Posiblemente ahora te
estés preguntando: ¿y por qué leerlo? Muy bien, ya has dado el primer paso.
Esas son las dos palabras que se repiten cada día los niños acosados en su
mente, y nadie les da una respuesta que les convenza: por qué.
Esto que vas a leer,
desgraciadamente, ocurre todos los días, en todos los colegios. Y solo hay una
persona que puede cambiarlo. Tú. Tú puedes salvar a estos niños y hacerles más
felices. Pero antes tienes que comprenderlos.
La mejor forma de
entender el texto es leerlo en voz alta. No tengas prisa, y si puedes, pide que
otra persona te lo lea mientras tú simplemente, escuchas. No pienses en nadie,
ni imagines a nadie, todo llegará solo. Tú solo escucha.
¡Ring-ring…!
Vamos, vamos,
espabílate, está sonando el despertador. Arriba, dormilón, abre los ojos y mira
por la ventana; comienza un nuevo día y la mañana es espléndida. Anda, no seas
holgazán y sal de la cama; piensa que hoy es el primer día del resto de toda tu
vida y cualquier cosa puede suceder, pues el mundo está lleno de promesas.
Te incorporas y
te sientas en la cama con los ojos todavía abotargados por el sueño; durante
unos segundos sientes una punzada de angustia por haberte despertado, pero ese
dolor, ese taladro sordo que te perfora por dentro, desaparece poco a poco
sumido en la resignación. Un nuevo día, sí, un día en el que todo es posible.
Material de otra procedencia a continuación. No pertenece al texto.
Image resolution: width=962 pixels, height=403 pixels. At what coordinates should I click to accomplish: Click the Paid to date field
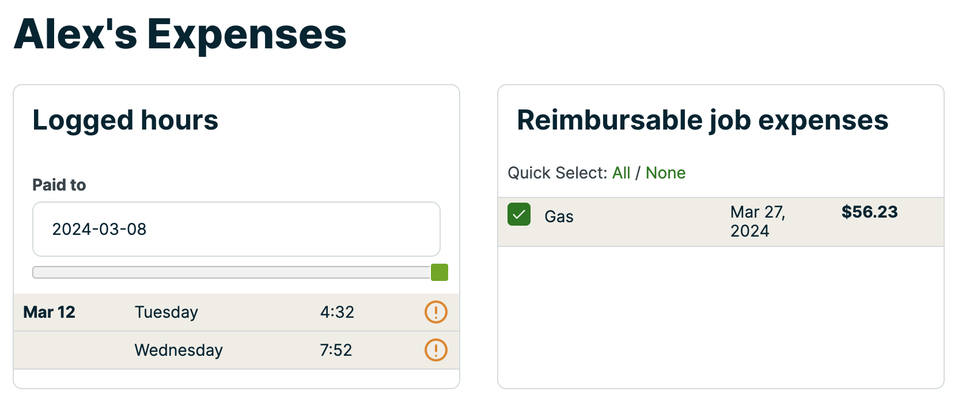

Te levantas, te duchas, te pones el uniforme del colegio, desayunas en la
cocina, recoges la mochila con los libros y te despides de mamá con un fugaz
beso. Que pases un buen día, dice ella, sonriendo. Un buen día... como
ayer, como mañana, como siempre.
Sales a la
calle; la mañana es soleada pero fría, las personas que pueblan las aceras
deambulan con prisa, como si todos llegaran tarde a algún sitio. Te arrebujas en
el chaquetón y metes las manos en los bolsillos para protegerlas del frío,
echas a andar hacia el colegio; solo está a seis manzanas de distancia, apenas
diez minutos de tranquila caminata. Miras el reloj que preside la torre de una
iglesia: marca las nueve menos cinco, faltan quince minutos para que empiecen
las clases. Automáticamente, casi sin darte cuenta, comienzas a caminar más despacio;
si llegas demasiado pronto, te encontrarás a tus compañeros en el patio, y eso
no es bueno, ¿verdad?, no, no, no, nada bueno, así que no corras, tranquilo,
arrastra los pies, procura retrasar al máximo el momento de la llegada.
Las nueve en
punto... Las nueve y cinco... Cruzas el viaducto que salva un desnivel entre
dos calles; ya ves el colegio, ahí está, frente a ti. Conforme te acercas, un nudo
se va formando en tu estómago y sientes ganas de darte la vuelta y alejarte
corriendo, perderte en las calles, desaparecer, pero sabes que no puedes, sabes
que cadenas invisibles te atan a tu deber, y tu deber es ir al colegio, estudiar,
formarte, y aguantar, y aguantar, y aguantar, soportar lo insoportable.
Ya está, has
llegado. El patio se encuentra casi desierto, buena suerte; cruzas la verja y
echas a andar hacia el edificio del colegio. De pronto, escuchas a tu espalda
un repique de pasos acelerados; son tres compañeros tuyos que llegan corriendo
para no retrasarse. Al pasar a tu lado, uno de ellos te da un doloroso
palmetazo en la nuca; los otros dos se ríen y escupen algún comentario
hiriente. Bajas la mirada y sigues caminando en silencio; hoy no vas a llorar,
te dices apretando los dientes, no, no llorarás.
Ellos pasan de
largo –el eco de su carrera reverberando en los pasillos– y tú, con la mirada
fija en el suelo, subes las escaleras, cruzas el umbral y te adentras en un
largo corredor jalonado de aulas. El vocerío de los chavales te llega
amortiguado por los tabiques.
Entras en clase.
El profesor ya ha venido y los alumnos se están sentando. Dejas el chaquetón en
una percha y te diriges a tu pupitre, que se encuentra al fondo del aula, en
una esquina. Cuando estás a punto de llegar, alguien te pone la zancadilla y
das un traspié, pero logras no caerte. Un ramillete de risas florece a tu
alrededor. Te sonrojas e intentas tragar saliva, pero tienes la boca seca.
Encajas la
mandíbula –hoy no vas a llorar, no– y te sientas, y sacas el libro de ciencias
naturales, y lo pones sobre el pupitre, y pierdes la mirada esquivando los ojos
de los demás. La clase se inicia. El profesor comienza a hablar acerca de los
animales sociales.
Los lobos son
una especie social y su comportamiento está en gran medida condicionado por las
relaciones con otros miembros de su raza. Su forma usual de organización es la manada, un
grupo más o menos amplio de ejemplares regido por una severa pauta jerárquica.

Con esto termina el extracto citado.